Extracted records:
------------------------------------
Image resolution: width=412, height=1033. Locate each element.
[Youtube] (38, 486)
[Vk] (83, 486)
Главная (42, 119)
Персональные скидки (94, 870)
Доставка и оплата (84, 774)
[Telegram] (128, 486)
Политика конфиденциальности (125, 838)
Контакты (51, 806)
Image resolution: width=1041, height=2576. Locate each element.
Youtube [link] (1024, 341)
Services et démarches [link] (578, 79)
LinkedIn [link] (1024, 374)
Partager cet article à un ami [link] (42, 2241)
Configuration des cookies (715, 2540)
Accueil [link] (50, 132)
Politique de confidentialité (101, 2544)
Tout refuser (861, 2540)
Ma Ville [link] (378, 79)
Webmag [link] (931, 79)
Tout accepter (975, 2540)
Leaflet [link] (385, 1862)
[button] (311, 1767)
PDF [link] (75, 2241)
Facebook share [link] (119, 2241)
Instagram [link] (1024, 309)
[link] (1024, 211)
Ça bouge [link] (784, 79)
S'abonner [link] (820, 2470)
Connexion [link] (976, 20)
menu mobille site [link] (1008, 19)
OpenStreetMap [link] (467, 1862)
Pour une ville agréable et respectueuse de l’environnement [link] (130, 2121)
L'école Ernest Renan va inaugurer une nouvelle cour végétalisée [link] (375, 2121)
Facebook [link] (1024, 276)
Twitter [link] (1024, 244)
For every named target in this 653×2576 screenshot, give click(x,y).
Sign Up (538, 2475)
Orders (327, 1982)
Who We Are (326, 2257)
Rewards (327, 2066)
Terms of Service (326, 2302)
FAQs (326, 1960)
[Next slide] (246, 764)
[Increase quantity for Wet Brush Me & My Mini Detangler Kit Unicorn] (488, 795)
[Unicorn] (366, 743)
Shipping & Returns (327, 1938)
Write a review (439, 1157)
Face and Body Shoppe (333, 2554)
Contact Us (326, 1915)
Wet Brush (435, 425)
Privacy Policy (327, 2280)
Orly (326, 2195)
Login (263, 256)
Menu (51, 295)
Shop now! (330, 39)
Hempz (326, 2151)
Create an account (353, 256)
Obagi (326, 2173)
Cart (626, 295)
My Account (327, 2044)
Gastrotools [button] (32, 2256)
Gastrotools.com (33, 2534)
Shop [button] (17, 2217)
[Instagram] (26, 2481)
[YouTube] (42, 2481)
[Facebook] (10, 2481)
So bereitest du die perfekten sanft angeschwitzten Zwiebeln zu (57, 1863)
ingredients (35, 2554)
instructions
------------------------------------
EXERCISE PROMPT:
What you return must be the lines above that run from the line with "LinkedIn [link] (1024, 374)" to the line with "Cart (626, 295)", inclusive, each copied exactly.

ANSWER:
LinkedIn [link] (1024, 374)
Partager cet article à un ami [link] (42, 2241)
Configuration des cookies (715, 2540)
Accueil [link] (50, 132)
Politique de confidentialité (101, 2544)
Tout refuser (861, 2540)
Ma Ville [link] (378, 79)
Webmag [link] (931, 79)
Tout accepter (975, 2540)
Leaflet [link] (385, 1862)
[button] (311, 1767)
PDF [link] (75, 2241)
Facebook share [link] (119, 2241)
Instagram [link] (1024, 309)
[link] (1024, 211)
Ça bouge [link] (784, 79)
S'abonner [link] (820, 2470)
Connexion [link] (976, 20)
menu mobille site [link] (1008, 19)
OpenStreetMap [link] (467, 1862)
Pour une ville agréable et respectueuse de l’environnement [link] (130, 2121)
L'école Ernest Renan va inaugurer une nouvelle cour végétalisée [link] (375, 2121)
Facebook [link] (1024, 276)
Twitter [link] (1024, 244)
For every named target in this 653×2576 screenshot, give click(x,y).
Sign Up (538, 2475)
Orders (327, 1982)
Who We Are (326, 2257)
Rewards (327, 2066)
Terms of Service (326, 2302)
FAQs (326, 1960)
[Next slide] (246, 764)
[Increase quantity for Wet Brush Me & My Mini Detangler Kit Unicorn] (488, 795)
[Unicorn] (366, 743)
Shipping & Returns (327, 1938)
Write a review (439, 1157)
Face and Body Shoppe (333, 2554)
Contact Us (326, 1915)
Wet Brush (435, 425)
Privacy Policy (327, 2280)
Orly (326, 2195)
Login (263, 256)
Menu (51, 295)
Shop now! (330, 39)
Hempz (326, 2151)
Create an account (353, 256)
Obagi (326, 2173)
Cart (626, 295)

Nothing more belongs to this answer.